They called us either “big uncle” or “big auntie,” the way kids in most villages did. We had to go to their meetings organized by some village leader everyday, and I really didn’t mind too much, except I moved with difficulties in the snow. In the meetings they told us our poor days were about to end, and that their "common property party" would liberate us from the evil landlords soon.
We had some land, but I didn’t think we were evil because we had to work very hard to put a roof over our heads and food on our table. There was not a single idle hand in the house. Everything we had we earned it with sweat and back-breaking work. But I didn’t say anything under some villagers’ unfriendly glare. I recognized some of the faces that had refused work we offered in the past.
Often someone from their group would pat my round tummy lightly and ask: “Big auntie, when is the baby due?” and nod with a mysterious smile after I replied. I didn’t think much of it. Kids were naturally curious about such things and were probably too shy to ask.
I was “sitting the month”1 in my bedroom with my new born baby when things came crashing down.
First I heard that a lot more of them were coming to the village. The meetings soon turned ugly. People would shout hateful bouts of slogan against landlords.
Then one day they came and dragged my husband and my father-in-law out. My sister-in-law told me what happened next.
They were forced to kneel down on an outdoor platform with cone-shape paper hats put on their heads that read “landlord” on them. The villagers shouted and threw stones at them all day long. Her hollow eyes reflected the horror she saw. She couldn't shed a tear.
After three days of this torture they died. It was cold, they didn’t have any food or sleep during the three days, and they finally succumbed to the stoning. Nobody was allowed to collect their bodies. They wanted to use them as a warning to others. My mother-in-law and I were crying everyday after hearing this. The most heart wrenching thing was we couldn't even bury them properly.
And then the liberators and the village vagabonds came and occupied most part of the house. The remaining women in the family were crammed into two rooms. They confiscated our food as well. We had meager rations from the liberators while they ate to their hearts' content.
I grieved silently in my bedroom. My husband and his father were honest and hard working men. They didn’t deserve this kind of death. What would be the future of me and my babies? What would happen to the family? In less than a year the invisible hand of a demon choked off our livelihood.

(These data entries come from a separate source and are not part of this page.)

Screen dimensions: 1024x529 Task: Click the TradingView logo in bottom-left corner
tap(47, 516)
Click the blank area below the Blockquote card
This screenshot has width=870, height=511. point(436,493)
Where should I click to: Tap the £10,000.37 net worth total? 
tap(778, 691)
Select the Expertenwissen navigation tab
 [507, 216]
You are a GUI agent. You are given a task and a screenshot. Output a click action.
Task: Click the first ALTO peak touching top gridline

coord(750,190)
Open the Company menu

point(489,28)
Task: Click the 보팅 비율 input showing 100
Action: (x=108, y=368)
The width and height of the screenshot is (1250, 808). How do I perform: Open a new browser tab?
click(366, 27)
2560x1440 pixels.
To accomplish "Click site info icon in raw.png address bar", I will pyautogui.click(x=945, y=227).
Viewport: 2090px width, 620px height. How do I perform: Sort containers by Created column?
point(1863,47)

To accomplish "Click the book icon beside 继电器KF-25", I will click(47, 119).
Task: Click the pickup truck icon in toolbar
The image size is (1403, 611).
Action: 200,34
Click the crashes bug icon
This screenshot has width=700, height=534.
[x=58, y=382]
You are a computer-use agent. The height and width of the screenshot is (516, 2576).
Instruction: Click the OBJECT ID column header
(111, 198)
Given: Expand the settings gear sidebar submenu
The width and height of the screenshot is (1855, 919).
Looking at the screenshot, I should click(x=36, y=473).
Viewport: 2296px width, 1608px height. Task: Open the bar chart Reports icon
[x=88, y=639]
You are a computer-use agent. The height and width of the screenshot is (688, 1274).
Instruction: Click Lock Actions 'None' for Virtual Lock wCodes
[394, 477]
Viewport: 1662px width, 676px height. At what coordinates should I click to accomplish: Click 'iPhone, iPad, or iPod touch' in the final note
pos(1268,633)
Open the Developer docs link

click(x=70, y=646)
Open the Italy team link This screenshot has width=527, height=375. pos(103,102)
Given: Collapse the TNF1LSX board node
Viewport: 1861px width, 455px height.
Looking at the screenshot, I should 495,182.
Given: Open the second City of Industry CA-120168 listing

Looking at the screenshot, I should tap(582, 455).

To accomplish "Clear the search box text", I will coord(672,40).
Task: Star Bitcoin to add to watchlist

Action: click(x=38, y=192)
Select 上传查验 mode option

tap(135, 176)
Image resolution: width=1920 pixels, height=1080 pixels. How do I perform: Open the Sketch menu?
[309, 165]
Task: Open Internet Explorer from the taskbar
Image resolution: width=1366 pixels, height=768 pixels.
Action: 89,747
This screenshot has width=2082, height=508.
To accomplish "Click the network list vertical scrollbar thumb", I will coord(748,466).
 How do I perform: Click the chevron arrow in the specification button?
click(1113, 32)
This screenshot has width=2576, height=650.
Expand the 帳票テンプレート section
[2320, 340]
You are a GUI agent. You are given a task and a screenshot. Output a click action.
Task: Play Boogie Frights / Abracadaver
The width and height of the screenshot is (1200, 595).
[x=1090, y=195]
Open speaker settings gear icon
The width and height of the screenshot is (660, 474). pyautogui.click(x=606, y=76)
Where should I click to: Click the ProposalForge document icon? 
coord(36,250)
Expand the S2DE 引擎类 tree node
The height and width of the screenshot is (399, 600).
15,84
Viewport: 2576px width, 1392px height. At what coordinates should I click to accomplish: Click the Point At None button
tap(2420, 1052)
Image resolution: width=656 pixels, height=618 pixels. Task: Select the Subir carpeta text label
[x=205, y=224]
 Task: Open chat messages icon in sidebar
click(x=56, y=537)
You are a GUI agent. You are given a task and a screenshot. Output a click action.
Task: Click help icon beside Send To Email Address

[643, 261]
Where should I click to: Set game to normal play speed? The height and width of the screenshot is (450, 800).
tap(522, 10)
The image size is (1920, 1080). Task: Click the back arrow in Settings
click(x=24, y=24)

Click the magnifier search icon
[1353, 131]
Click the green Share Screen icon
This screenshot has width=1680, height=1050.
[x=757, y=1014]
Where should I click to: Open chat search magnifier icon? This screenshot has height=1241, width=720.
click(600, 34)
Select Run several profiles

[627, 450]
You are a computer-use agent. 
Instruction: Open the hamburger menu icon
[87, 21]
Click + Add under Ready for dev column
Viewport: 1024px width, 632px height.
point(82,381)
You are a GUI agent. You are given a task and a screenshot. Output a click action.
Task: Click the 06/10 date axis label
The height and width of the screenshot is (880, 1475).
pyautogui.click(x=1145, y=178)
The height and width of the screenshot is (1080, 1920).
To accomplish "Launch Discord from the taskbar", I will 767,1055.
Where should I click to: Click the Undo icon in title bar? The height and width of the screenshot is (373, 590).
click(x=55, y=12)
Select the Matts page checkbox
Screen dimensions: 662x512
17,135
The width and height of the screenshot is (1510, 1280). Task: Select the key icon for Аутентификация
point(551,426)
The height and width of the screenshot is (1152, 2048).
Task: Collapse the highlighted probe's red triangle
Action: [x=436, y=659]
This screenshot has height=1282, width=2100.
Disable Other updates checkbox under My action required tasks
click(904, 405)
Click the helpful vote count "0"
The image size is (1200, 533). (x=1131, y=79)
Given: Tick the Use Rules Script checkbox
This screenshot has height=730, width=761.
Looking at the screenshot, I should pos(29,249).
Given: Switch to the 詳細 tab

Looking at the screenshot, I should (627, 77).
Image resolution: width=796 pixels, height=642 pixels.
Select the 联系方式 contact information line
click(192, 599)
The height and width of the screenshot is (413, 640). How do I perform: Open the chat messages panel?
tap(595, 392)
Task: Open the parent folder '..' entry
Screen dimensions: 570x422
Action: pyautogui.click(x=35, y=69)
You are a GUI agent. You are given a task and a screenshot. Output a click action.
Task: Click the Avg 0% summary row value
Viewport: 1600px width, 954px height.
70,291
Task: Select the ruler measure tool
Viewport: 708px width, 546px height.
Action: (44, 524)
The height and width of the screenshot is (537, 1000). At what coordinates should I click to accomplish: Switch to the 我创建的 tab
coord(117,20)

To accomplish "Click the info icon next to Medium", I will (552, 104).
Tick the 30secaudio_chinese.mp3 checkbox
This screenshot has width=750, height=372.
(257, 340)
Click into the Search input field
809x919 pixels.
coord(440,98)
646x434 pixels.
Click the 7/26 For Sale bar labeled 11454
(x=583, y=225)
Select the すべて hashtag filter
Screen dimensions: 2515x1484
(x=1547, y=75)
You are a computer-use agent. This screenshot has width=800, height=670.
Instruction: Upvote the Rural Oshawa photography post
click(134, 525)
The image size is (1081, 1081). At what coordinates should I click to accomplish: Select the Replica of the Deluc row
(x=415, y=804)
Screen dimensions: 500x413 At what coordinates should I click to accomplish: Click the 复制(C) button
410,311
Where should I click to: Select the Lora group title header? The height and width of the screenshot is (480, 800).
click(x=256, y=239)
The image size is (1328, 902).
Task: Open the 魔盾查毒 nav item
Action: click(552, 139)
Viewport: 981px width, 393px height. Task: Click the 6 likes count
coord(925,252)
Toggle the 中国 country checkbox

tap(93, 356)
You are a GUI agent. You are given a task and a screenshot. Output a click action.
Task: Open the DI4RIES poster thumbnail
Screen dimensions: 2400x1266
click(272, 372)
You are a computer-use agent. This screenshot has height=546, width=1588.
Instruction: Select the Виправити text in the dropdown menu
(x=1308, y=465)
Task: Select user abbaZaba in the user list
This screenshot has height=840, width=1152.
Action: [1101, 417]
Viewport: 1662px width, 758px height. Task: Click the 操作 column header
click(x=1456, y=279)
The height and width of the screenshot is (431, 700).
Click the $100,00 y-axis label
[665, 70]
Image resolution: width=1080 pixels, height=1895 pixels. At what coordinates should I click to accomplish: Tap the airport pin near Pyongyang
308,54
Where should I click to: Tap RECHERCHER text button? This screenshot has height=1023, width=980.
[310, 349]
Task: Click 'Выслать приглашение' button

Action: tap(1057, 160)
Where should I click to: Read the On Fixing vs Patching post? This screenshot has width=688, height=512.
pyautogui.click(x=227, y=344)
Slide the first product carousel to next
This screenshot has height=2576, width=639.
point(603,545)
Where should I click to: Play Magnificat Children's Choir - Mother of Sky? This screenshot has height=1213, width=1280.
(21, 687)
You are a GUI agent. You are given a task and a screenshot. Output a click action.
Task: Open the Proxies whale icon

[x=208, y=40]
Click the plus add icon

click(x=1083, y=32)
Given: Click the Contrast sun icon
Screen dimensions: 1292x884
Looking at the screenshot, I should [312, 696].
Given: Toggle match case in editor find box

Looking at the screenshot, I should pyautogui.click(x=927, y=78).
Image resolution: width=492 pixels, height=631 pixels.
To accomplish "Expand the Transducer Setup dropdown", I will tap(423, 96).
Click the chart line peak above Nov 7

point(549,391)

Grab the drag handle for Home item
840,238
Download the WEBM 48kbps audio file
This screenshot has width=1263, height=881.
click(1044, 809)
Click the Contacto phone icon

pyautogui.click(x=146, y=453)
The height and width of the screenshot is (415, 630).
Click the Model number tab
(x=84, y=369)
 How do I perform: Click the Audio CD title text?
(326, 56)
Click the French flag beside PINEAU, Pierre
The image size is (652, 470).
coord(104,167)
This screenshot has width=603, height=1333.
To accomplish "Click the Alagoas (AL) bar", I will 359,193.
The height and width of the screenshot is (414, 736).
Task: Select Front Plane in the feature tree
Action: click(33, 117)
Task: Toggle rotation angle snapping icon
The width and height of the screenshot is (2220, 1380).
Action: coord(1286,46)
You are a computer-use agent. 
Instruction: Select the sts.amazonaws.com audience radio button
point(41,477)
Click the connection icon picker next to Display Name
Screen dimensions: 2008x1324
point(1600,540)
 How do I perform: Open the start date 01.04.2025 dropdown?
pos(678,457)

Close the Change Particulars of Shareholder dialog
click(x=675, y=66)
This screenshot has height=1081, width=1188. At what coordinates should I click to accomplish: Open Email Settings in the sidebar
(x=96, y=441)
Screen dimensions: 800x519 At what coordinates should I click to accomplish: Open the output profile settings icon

Our only fault was being the owner of a piece of farm land.
My mother-in-law and I sneaked out one night to where the bodies were. We took a piece of wood plank with us to carry the bodies. They deserved to be buried instead of being exposed like animals. It was difficult for us to move my father-in-law’s body – we both were bound-foot women, but eventually we managed to move him onto the plank. I had to hush my mother-in-law so her sobs wouldn’t alert anyone.
We dug a grave in the field and buried him. It was hard to dig a deep one since the soil was frozen. I couldn't tell if my tears were from grief or the piercing wind.
We went back to move my husband’s body, and that was when I found out he was still alive. His faint breathing was barely detectable. We were elated. We put him on the plank and dragged him home to my room. It was the only safe place because the liberators wouldn’t enter my room during the first month. We slowly nursed him back to health in a few weeks.
They found out what we did, and told me they would deal with me later.
My mother-in-law told us to leave before the month was up. The liberators would no doubt kill my husband as soon as they could. She would be safe, she said, because she was a woman and didn’t really own the land. We made the difficult decision to do what she said. We didn't know if we would ever see her again.
In a snowy evening when most people were sleeping, my husband, me, my elder daughter left quietly. I wrapped my baby close to my bosom and covered both of us with my cotton quilted jacket. We plunged our feet into the deep snow all night long, avoiding the main roads, and caught a train in the next village. We traveled hundreds of miles to the capital city of the province, where we heard was not controlled by the liberators yet. My husband found a job at the pier as a day laborer to support the family.
I still get a headache when it gets cold, because not only I didn’t get the proper rest after the child birth, but also from the work and long march I did in the snow. But it was nothing comparing to the nightmares I have until this day.2
(1. It was believed women needed to rest 30 days after the child birth, and their rooms were considered unclean for a man to enter. 2. After hearing the story from this elderly woman, I too had recurring nightmares for years.)